§ **Apply what you read**
a) Reproduce the passage of the arrival blog post starting with "I will ask Brother" and going on through "the bravest blog.", word for word.
b) In the arrival blog post, whose grand bran muffins did the group enjoy?
c) Extend the arrival blog post past its last sentence.

§ **Document text**

....................

Wednesday August 8, 2006
late evening
THE ARRIVAL:
Hey, Hey, Hey:
My boys are here-- Franky, of the franky scale and Sir Spot aka Mr. Jones, the
Obe Wan-- the omnipotent one, the owner of this blog:
How stinking happy am I ????
They look and smell marvelous. : )
We have enjoyed some Gatorade, plums, suizas-- ( dzd ) and Nade’s
( the mother of all living and of Spot ) grand bran muffins.
Anticipating the best time---
A big “Hi” and hello to The Data Center-- faithful followers of my brother’s blog.
You are probably all waving to him now. Wait until you meet the Frank. A hunk, a hunk of a man. As is Mr. J, though that sounds odd coming from his sister. : )
Appropriate and still in fashion for Utah, perhaps.
I will ask Brother Hatch.
Thanks to all who helped Steph and I get ready for this on going voyage and journey of discovery--- spending some quality time with my brother, with the extra dose of Franky,
makes it just completely perfect.
Cancer does suck--- but hanging with Mr. Jones and Mr. Farella, (TOGETHER) sure helps settle the blues a bit.
I’m so happy I’ll probably wet my pants. Oh who is kidding--
I already have. : )
Keep the comments coming. There will be a special treat for the bravest blog.
Currently, we are engaged in a discussion of
Mr. Jones's third nipple. Fascinating.

....................

§ **Data extract**
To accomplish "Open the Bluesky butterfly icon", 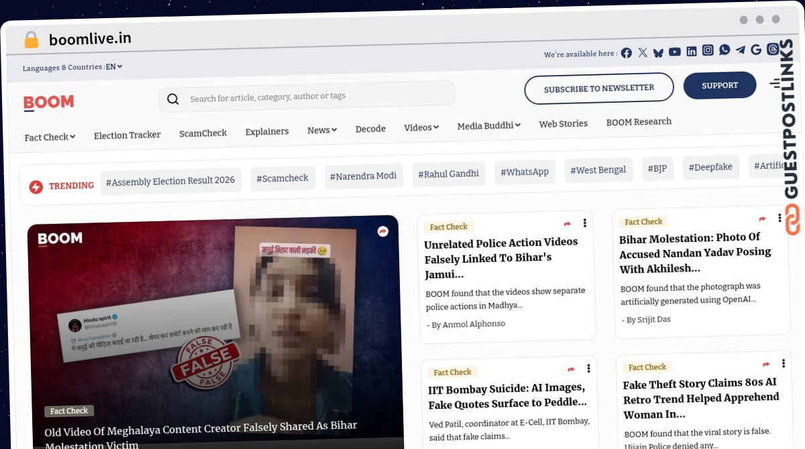I will pyautogui.click(x=659, y=52).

....................

§ **Task-by-task results**
a)
I will ask Brother Hatch.
Thanks to all who helped Steph and I get ready for this on going voyage and journey of discovery--- spending some quality time with my brother, with the extra dose of Franky,
makes it just completely perfect.
Cancer does suck--- but hanging with Mr. Jones and Mr. Farella, (TOGETHER) sure helps settle the blues a bit.
I’m so happy I’ll probably wet my pants. Oh who is kidding--
I already have. : )
Keep the comments coming. There will be a special treat for the bravest blog.

b) Nade's

c)
Love and the Easter Bunny--
Sheri
l
l
I dunno, but from the sounds of it, ubless Poet Laureate of Utah has something perversely conunter intuituve and surreal about it in the first place and therefore the comments about dying in one's sleep do fit, might it not be the case I wonder that the said poet said (!) what he said only to a) either seem cool with it or b) try to cool his/her friends? I.e., He/she might have been saying don't worry, all this stuff going on in my head which you see on my face in my worries is really nothing compared to the one big worry I've got, which (most of) you can't check out since you aren't there when I'm alseep. I dunno. Just a perverse if whimsical notion.
But what upbeat, today's blog from orf there in the state of the laureate, no less! Physical, get physical! Yay!
(^•
me closing my eyes trying to type..
random comment about making comments:
the program is somewhat finicky, so as mr. j suggested, copy the text somewhere else and keep submitting (hitting the Login and Publish button) until you see a green texted message at the top of your comment pop-out window that says something to the effect of "your comment has been submitted and blah blah blah after approved by moderator."
if you don't see the confirmation, the blog has eaten your comment.